Invisible Mikey: The Village Martinet

The On-Camera Martin Clunes
The On-Camera Martin Clunes

British TV shows are better than American ones.  I’m sorry, there’s no other position to take. They don’t try to crank out 26 episodes a season, like we do here.  When you do that, you are guaranteeing that at least 10 of the episodes will be “meh”, even if all the others are good.  It takes a lot of work to make a superior hour of filmed television.  Aside from the necessity of great scripts, the days are very long when in production, at least 12 hours, often longer.  It’s too much of a grind to survive and still end up with a jewel at the end.  The Brits have it figured out.  Make 6-8 episodes/season, so they’ll all be good.  Not only that, but it leaves the actors free to have a real life, or perform in plays or even to be in a different series at the same time if they wish.  It’s civilized.

I’m totally hooked on another series about city folk moving to the country.  It’s an ITV production called Doc Martin that’s shown here in Port Townsend but not where I used to live.  You can, however, see three season’s worth of episodes (21 shows) in full 420p, 16×9 aspect ratio at Because I loved it from the moment I saw it, I went back to see it from the beginning.  It fits what I wrote about in the previous article on Green Acres.  The city guy is the fish out of water, in this case in the fictional coastal Cornish village of Portwenn.

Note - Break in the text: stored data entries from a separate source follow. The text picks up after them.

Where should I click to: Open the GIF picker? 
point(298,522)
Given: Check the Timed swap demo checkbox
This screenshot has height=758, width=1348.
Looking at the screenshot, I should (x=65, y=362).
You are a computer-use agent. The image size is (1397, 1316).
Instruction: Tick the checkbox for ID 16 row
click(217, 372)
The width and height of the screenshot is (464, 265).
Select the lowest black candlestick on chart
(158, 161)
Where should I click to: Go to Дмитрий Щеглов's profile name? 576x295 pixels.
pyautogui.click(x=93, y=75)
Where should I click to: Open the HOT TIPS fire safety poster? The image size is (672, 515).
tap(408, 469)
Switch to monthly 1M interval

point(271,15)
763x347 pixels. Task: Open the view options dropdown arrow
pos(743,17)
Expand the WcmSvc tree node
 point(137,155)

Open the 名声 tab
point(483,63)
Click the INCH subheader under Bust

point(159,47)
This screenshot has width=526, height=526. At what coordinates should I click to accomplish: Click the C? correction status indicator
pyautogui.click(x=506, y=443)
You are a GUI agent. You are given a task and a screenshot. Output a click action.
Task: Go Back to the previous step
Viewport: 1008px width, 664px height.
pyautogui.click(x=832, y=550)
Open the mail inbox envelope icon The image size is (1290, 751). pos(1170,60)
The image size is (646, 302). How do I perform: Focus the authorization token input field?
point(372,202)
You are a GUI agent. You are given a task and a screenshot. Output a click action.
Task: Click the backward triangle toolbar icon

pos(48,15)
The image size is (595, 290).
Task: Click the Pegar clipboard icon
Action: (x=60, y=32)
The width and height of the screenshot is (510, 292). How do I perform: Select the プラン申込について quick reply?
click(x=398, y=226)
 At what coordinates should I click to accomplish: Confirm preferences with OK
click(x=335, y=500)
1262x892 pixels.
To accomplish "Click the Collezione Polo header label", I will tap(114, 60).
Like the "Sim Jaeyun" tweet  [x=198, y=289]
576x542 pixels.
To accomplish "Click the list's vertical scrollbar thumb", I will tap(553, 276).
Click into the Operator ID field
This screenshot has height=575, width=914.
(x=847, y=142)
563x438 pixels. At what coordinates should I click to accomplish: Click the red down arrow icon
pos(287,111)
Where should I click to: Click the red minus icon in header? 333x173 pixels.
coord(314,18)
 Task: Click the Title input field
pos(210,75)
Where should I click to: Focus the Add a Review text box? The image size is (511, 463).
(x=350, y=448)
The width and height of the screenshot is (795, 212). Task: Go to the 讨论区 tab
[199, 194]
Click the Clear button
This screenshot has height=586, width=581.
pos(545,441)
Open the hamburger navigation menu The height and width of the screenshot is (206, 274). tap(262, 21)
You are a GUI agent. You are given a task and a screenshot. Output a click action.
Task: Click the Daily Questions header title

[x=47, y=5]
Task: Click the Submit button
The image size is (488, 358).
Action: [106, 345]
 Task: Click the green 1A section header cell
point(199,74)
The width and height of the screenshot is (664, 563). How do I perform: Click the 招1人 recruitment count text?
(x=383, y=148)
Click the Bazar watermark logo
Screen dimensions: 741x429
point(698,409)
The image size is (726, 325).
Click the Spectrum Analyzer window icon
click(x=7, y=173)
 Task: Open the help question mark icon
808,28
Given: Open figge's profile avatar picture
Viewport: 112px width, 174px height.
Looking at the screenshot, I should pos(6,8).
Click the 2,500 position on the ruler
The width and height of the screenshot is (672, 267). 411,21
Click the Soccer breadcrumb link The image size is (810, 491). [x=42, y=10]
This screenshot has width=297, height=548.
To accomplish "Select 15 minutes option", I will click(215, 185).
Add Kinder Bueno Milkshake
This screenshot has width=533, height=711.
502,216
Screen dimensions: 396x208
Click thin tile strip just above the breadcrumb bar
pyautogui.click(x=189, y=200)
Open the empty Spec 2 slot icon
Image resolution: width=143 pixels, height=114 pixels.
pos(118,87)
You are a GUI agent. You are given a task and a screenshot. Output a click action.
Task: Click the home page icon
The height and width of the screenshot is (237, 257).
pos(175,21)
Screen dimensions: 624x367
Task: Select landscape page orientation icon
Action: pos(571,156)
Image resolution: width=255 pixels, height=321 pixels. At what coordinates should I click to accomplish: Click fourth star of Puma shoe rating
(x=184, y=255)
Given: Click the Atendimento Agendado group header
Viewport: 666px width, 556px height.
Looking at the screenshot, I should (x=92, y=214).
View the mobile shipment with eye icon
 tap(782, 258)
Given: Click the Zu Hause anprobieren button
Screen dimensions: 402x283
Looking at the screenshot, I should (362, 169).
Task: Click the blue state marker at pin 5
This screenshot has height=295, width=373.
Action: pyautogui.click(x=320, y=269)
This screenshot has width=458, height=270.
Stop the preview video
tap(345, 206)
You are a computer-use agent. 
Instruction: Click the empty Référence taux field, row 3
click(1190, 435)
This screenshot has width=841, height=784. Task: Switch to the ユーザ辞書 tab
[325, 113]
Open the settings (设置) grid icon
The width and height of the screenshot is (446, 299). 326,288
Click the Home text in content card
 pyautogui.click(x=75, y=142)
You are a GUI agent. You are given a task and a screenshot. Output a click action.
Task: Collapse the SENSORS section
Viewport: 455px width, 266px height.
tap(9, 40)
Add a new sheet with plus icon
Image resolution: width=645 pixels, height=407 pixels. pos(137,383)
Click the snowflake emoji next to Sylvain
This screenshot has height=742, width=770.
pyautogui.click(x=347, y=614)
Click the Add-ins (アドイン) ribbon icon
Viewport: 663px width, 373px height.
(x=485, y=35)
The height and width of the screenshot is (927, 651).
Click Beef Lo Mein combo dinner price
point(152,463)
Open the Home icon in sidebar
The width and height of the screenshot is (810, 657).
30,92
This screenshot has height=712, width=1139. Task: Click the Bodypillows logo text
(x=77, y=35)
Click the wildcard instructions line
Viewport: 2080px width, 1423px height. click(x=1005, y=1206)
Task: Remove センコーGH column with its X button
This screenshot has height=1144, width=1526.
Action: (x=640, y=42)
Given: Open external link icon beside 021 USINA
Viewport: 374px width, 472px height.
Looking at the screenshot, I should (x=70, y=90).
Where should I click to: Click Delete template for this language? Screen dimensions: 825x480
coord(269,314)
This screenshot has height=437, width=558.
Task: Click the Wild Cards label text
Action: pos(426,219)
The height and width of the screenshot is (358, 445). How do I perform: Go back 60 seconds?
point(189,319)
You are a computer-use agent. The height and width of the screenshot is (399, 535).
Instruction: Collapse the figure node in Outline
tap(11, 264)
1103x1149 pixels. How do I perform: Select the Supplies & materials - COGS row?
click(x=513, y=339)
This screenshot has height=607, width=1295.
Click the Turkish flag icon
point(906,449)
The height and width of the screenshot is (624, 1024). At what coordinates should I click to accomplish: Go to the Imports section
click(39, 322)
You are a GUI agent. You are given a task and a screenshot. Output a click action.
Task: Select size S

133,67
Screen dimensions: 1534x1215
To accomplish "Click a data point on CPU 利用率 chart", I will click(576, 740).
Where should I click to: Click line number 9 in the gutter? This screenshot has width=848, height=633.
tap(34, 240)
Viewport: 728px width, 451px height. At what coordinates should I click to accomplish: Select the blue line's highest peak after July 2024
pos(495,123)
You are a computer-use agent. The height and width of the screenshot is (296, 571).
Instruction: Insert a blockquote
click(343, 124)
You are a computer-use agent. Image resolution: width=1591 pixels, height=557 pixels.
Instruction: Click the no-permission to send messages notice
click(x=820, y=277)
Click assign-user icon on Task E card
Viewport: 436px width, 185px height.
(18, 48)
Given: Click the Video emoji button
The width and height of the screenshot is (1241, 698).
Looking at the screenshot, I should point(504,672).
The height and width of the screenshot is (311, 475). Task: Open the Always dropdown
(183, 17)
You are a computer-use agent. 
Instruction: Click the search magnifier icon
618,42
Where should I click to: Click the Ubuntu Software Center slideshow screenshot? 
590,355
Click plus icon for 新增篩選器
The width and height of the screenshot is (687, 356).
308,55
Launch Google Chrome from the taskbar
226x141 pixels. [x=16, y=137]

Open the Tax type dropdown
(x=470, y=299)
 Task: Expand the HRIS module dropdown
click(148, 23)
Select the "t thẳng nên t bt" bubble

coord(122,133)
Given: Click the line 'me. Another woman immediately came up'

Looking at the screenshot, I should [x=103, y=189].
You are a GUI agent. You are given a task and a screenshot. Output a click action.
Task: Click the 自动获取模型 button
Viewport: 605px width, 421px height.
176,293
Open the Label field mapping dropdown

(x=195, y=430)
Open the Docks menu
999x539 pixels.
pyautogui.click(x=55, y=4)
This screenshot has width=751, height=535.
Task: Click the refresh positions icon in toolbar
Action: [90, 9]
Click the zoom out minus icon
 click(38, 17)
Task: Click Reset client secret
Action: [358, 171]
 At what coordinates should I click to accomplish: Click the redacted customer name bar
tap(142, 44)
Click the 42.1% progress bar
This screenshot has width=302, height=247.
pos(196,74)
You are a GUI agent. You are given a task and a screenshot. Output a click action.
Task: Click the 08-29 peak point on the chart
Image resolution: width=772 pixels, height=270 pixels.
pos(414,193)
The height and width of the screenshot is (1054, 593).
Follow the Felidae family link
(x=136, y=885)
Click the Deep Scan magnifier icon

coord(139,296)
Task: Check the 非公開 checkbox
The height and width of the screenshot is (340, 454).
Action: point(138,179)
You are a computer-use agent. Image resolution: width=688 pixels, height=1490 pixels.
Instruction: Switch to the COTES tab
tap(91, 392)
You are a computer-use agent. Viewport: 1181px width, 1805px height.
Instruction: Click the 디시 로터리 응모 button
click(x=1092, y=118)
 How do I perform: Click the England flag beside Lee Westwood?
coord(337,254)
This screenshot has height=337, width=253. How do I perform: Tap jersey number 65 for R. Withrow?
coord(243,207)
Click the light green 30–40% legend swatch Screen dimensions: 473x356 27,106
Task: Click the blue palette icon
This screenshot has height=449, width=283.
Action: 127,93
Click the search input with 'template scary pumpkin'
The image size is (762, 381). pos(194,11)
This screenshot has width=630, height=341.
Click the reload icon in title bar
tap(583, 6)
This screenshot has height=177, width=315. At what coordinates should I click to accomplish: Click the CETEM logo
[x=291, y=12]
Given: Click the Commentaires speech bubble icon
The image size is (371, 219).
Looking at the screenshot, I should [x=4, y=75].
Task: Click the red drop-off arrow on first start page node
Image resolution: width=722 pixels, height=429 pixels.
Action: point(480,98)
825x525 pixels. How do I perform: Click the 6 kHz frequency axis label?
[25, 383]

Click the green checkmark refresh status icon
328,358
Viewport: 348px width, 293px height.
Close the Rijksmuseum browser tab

The show is filmed in beautiful Port Isaac, and is about a once-successful surgeon from London who becomes a GP in a sleepy fishing village because he suddenly can’t stand the sight of blood.  The Dr’s name is Martin Ellingham (Ellingham is an anagram of the last name of show creator Dominic Minghella), and the locals refuse to call him anything other than “Doc Martin”, which he finds disrespectful.  The doc is a surly curmudgeon, has no bedside manner whatsoever, and is constantly in conflict with the villagers, except for his Auntie Joan (Waiting for God’s Stephanie Cole), a long-time resident.  This is a dance of dominance between the doc and the locals, so in an inspired choice the show uses catchy tango music for its theme and underscore.

It’s a well-understood axiom that actors who can play comedy can play anything.  Dramatic actors are often unable to do comedy.  England’s most famous 19th Century dramatic actor Edmund Kean reportedly said on his deathbed, “Dying is easy…comedy is hard.”  Martin Clunes, who plays Doc Martin, is classically trained but was best known previously for the comedy series Men Behaving Badly.  Mr. Clunes is a warm, caring animal-lover in person, so like Hugh Laurie on House (another sensitive, cheerful man playing a grumpy genius), Clunes is brilliant playing against type.

Now that Clunes’ hairline is receding, he looks a lot like Elmer Fudd, which also makes his bad-tempered bewilderment funny to watch.  The entire village gets to playBugs Bunny and confound him.  As in Green Acres, the locals are in their own alternate universe.  The town cop is either clinically depressed or agoraphobic (different actors and characters).  The park ranger needs anti-psychotic meds.  The doc’s receptionists make tea and biscuits for patients, who often have no complaint but still come to the surgery to eat, drink and socialize.

The village school Headmistress, Louisa (Caroline Catz) is the doc’s love interest.  She consulted on the committee for his hire, lobbying against it because of his coldness.  He immediately spots an undiagnosed eye problem of hers.  That’s called “meeting cute”.  It’s a standard feature of comedy writing.  Louisa is as warm and sociable as Martin is aloof and graceless, but they are exactly matched in intellect and compassion.  It’s so satisfying to watch the obstacles they must overcome to get together.  After four seasons, they are still on-again, off-again, despite viewers knowing that their romance is destined and inescapable.  A few days ago, the renewal of the show for a fifth series was confirmed by Clunes, who also performs in a series called Reggie Perrin.

Now that I’ve come from the big city to a little village looking for a position in health care, you can see why I would identify strongly with this show right now.  My new banker is advising me who to talk to about getting in at a local hospital because, like in Portwenn, if the locals say you’re all right, you get to see patients.  Wish me luck!